International literacy day – September 8, 2021

2021 09 08

News

Since 1967, International Literacy Day celebrations have taken place annually around the world to remind the public of the importance of literacy as a matter of dignity and human rights, and to advance the literacy agenda towards a more literate and sustainable society. Despite progress made, literacy challenges persist with at least 773 million young people and adults lacking basic literacy skills today[1].

One way to measure literacy[2] is through the PISA study (Program for International Student Assessment). It is an international study that examines 15-year-olds’ knowledge in reading comprehension, mathematics and science. The study is conducted every three years, and both OECD and non-OECD countries participate. The Nordic countries and self-governing regions all[3] participate, except for Greenland.

Students in Finland have had the highest scores of the Nordic countries in all assessments, even though the scores have declined over time. For the Faroe Islands the opposite development is seen, they have had the lowest scores of the Nordic countries when participating, but the scores has steadily increased over time. When reported separately, Åland is found at the same high level as Finland. Sweden, Denmark, Norway and Iceland have had similar results since the first study in 2000, all in line with the OECD average.

In most of the Nordic countries, except for Iceland and the Faroe Islands, the students performed better than the OECD average in the latest study from 2018. The score for literacy in the 2018 study was lower than in the 2015 study for almost all countries. The exceptions were Sweden, where it was up by six points, and Denmark, where it was up by one point. The largest decrease was noted for Norway where it was down by 14 points and the Faroe Islands where it was down by 12 points. Iceland and Finland were down by eight and six points respectively.
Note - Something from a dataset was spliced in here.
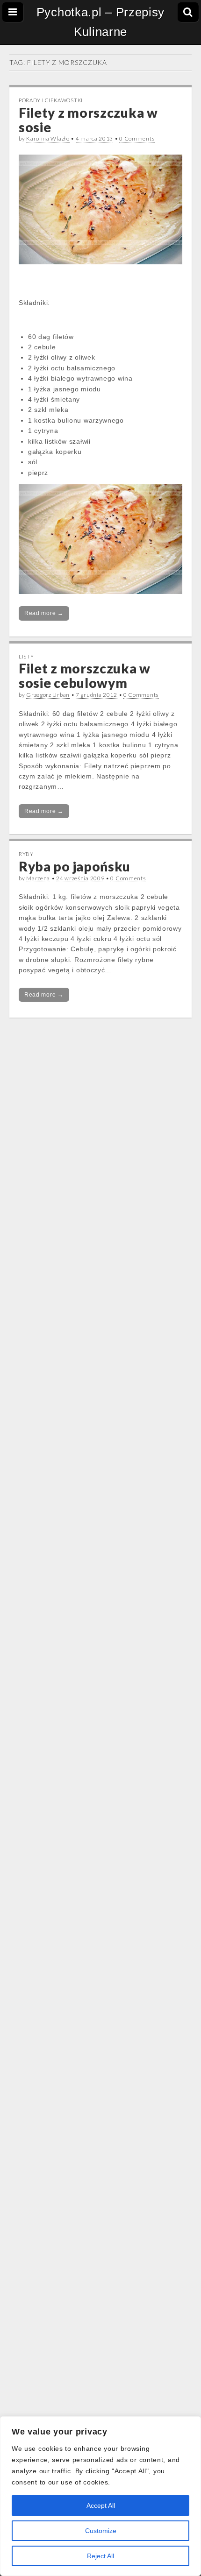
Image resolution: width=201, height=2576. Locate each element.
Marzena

In the Nordic region, as in the rest of the participating countries, girls score higher than boys. The difference between the sexes varies over time and country, but in 2018 it was between 24 and 51 points in the Nordic countries and self-governing regions. Finland has had the largest difference in all studies but one, while Denmark has had the smallest difference in all but two studies. The OECD average difference varies between 27 points in 2015 and 39 points in 2009.

The COVID-19 crisis has disrupted the learning of children, young people and adults at an unprecedented scale. It has also magnified the pre-existing inequalities in access to meaningful literacy learning opportunities, disproportionally affecting 773 million non-literate young people and adults. Youth and adult literacy were absent in many initial national response plans, while numerous literacy programmes have been forced to halt their usual modes of operation.[1]
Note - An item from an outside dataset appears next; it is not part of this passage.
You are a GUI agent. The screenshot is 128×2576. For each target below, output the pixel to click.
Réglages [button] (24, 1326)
What the effect has been on literacy in the Nordic region is too early to tell. The OECD and the participating PISA countries have decided to postpone the PISA study that would have been conducted from 2021 to 2022 due to the pandemic. The results will be published in December 2023.

For more data on PISA-results in the Nordic countries, please see table PISA01, Student performance by reporting country, sex, time and subject, which can be found in the Nordic Statistics Database.

[1] https://en.unesco.org/commemorations/literacyday
[2] Reading literacy is defined in PISA as the ability to understand, use and reflect on written texts in order to achieve one’s goals, to develop one’s knowledge and potential, and to participate effectively in society.
[3] For Åland results cannot be reported separately for all assessments as too few schools participated some years. Åland has thus been excluded from the diagram.